Учения прошли успешно. Офицеров ждали премии и благодарности в приказе, многим солдатам были обещаны отпуска. Теперь, за столом, об этом не говорили, но следы радостного возбуждения ощущал каждый, и может быть, еще и поэтому битых полчаса усталые офицеры не расходились к койкам.
Слушали Ермакова. Новый ротный выглядел молодо: двадцать семь лет для ротного командира мирного времени — не очень много. Ему недавно дали капитана и роту; неделю назад он еще командовал взводом связи в соседнем стрелковом полку, и его отличный взвод гремел на всю дивизию.
Ермакова слушали внимательно и как-то настороженно, будто опасаясь признать в капитане зазнайку или выскочку. Но Ермаков располагал к себе: раньше замечали грубый солдатский загар его лица, оттененного выгоревшей бронзой волос, а теперь увидели его глаза — светлые, с веселинкой, несмотря на бессонницу.
Ермаков говорил о кинофильме. Смотрел его еще в прошлом году. Недосмотрел. Офицеры, дескать, смахивают на манекенов, шпарят — хоть с солдатами, хоть с женой — цитатами из уставов. Жен, возможно, и следует учить уставу, а с солдатами полезно и по-простому, по-человечески поговорить.
Никто не возражал Ермакову, и даже замполит ему поддакивал: «Да-да, по-человечески…» И только майор Бархатов настороженно щурился, словно чувствовал, что капитан тянет не в ту сторону. Ермаков продолжал:
— Вот на фронте, под Витебском, был у нас комроты. Строгий мужик. В летах. А солдат называл — знаете как? — «ангелами»!.. Посылает на верную смерть, под пули, у немца как на ладони — поднимаете? — провод соединить. И говорит: «Иди, ангел!..»
Разговор умолк на минуту. Кто-то вздохнул:
— Ишь ты! «Ангел»!..
— Что ж такого… А наш генерал говорил солдатам: «Сынки!»
— А по-моему, капитан, вы тут загнули… Когда-когда, а при отдаче приказаний — от устава ни на букву. — Офицеры с каким-то одинаковым удивлением повернулись на голос майора Бархатова. Его, будущего комбата, словно и не замечали до этого. Похоже было, что майор решил взять свое.
— Зачем выдумывать? Или надеетесь выдумать лучше, чем в уставе?..
Пауза, и офицеры, внезапно и шумно заспорив, не дали майору высказаться до конца. Говорили наперебой. О современных требованиях. Об атомном веке. О чем угодно.
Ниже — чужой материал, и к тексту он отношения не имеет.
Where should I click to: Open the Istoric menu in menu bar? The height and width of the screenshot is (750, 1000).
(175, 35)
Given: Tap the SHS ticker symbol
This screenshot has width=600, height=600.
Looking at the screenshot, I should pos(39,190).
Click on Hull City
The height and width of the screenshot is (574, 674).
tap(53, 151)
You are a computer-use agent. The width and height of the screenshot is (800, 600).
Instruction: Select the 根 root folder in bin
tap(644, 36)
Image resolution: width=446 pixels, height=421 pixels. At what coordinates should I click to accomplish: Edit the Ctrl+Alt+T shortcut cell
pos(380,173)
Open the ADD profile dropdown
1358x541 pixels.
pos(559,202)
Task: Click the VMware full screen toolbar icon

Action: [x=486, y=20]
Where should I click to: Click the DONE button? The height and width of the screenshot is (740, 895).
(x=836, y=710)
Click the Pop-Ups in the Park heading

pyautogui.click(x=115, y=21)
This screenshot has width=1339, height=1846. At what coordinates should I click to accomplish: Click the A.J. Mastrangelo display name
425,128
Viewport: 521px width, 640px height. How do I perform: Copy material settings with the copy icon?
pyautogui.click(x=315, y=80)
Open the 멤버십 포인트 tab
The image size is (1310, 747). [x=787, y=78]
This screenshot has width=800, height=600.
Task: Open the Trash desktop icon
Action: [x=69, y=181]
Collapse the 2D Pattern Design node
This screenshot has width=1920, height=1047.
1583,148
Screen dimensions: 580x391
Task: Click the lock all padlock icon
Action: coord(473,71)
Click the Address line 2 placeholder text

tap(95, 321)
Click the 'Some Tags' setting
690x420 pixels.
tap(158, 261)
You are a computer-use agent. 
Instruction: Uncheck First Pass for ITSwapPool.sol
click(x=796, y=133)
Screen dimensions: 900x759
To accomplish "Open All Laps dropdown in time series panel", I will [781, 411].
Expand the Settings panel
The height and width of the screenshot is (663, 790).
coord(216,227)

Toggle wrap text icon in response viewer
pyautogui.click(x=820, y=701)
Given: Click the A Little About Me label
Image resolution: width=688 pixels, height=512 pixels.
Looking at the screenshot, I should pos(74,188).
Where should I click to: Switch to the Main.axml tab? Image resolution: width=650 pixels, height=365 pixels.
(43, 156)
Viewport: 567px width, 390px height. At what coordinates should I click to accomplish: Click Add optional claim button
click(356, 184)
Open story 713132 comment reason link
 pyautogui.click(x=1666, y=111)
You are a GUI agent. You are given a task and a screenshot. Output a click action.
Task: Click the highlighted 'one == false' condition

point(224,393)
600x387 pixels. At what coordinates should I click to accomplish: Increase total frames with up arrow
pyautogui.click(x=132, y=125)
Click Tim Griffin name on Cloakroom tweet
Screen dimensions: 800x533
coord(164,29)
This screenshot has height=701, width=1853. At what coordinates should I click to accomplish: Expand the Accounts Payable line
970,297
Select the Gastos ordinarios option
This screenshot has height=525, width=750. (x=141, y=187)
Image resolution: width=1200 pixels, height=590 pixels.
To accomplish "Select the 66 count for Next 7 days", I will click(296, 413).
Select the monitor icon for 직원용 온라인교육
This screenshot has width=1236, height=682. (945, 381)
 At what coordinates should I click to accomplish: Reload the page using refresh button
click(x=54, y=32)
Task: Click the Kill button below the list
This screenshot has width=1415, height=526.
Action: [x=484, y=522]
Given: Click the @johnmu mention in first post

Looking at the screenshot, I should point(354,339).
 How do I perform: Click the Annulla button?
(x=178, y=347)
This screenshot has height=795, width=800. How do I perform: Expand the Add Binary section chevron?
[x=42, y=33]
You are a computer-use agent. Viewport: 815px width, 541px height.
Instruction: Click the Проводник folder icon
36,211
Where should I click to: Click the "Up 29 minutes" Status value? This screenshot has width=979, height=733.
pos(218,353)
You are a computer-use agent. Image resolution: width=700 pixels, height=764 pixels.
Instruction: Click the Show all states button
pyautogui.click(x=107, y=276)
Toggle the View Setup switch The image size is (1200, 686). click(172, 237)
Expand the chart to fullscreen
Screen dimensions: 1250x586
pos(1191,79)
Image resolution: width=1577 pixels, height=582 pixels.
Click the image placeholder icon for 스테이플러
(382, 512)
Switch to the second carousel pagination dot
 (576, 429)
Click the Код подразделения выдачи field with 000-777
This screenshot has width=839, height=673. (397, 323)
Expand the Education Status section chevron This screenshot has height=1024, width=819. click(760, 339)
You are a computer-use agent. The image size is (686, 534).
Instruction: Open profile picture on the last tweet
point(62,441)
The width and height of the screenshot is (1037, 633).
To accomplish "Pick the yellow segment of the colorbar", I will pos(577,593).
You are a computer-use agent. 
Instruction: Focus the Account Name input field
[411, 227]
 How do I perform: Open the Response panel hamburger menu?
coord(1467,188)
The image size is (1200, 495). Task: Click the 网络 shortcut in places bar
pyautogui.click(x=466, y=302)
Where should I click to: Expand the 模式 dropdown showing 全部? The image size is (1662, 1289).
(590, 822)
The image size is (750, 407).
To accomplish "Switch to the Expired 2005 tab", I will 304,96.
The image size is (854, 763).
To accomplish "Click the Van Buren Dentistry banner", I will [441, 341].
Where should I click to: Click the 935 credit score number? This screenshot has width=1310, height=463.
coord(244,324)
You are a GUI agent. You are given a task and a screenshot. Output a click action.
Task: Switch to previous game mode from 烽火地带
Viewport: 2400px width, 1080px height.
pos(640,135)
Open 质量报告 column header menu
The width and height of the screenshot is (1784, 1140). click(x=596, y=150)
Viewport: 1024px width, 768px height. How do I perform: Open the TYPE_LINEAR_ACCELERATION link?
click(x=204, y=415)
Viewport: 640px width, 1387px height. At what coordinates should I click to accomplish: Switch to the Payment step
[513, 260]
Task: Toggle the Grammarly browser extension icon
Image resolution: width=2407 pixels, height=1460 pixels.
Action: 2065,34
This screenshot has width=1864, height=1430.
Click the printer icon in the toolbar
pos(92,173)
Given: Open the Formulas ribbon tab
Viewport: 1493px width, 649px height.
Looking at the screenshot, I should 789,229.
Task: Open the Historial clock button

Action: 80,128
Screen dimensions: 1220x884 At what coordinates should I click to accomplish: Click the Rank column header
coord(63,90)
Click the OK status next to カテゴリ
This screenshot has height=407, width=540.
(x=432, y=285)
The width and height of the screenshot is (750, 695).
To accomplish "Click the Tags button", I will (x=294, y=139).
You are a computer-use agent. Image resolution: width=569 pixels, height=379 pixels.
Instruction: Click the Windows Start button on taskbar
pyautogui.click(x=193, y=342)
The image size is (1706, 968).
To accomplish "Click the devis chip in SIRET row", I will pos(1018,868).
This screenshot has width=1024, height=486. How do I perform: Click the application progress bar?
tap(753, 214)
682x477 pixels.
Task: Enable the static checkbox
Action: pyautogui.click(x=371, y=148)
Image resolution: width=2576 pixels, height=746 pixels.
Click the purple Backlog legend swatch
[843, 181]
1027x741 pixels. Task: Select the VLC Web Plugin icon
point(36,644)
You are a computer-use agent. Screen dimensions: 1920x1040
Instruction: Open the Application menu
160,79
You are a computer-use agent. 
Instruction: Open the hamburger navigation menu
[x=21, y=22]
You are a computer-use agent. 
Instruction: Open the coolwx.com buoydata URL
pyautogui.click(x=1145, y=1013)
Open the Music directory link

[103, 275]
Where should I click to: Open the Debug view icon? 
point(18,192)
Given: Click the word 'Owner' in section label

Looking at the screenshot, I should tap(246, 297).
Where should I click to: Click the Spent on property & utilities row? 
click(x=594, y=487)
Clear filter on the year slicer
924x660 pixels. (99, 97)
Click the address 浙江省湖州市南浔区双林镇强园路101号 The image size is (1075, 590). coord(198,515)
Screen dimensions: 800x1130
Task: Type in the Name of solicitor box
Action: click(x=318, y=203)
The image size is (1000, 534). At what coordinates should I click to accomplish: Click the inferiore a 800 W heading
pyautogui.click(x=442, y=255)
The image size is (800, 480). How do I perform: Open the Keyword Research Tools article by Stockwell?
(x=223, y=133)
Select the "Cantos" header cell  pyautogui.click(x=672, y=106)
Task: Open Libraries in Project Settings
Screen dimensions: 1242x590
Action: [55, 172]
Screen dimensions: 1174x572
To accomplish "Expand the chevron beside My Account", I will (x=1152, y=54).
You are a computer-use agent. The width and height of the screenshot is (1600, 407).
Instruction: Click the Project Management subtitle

— Солдат-автомат — это не новое требование… Еще Фридрих Второй… Век гладкоствольного ружья!.. — раздавался справа от Ермакова молодой, задорный голос.
Замполит Железин вежливым тенором потушил разноголосицу. В примирительном тоне он сказал о разнообразии средств воспитания и о том, что армия, с одной стороны, орудие, инструмент войны, а с другой — школа суровой жизни и воспитания…
Кажется, только майора Бархатова не удовлетворили слова замполита.
— Панибратство и воспитание несовместимы, — сказал майор. Он был по-прежнему спокоен, хотя и переборщил напоследок, обращаясь к Ермакову: — Значение вашей роты в качестве инструмента смерти сводится к нулю. Насчет школы воспитания я тоже сомневаюсь. С такими взглядами! И как это вы смогли командовать лучшим взводом дивизии?
— С какими взглядами? — не понял Ермаков.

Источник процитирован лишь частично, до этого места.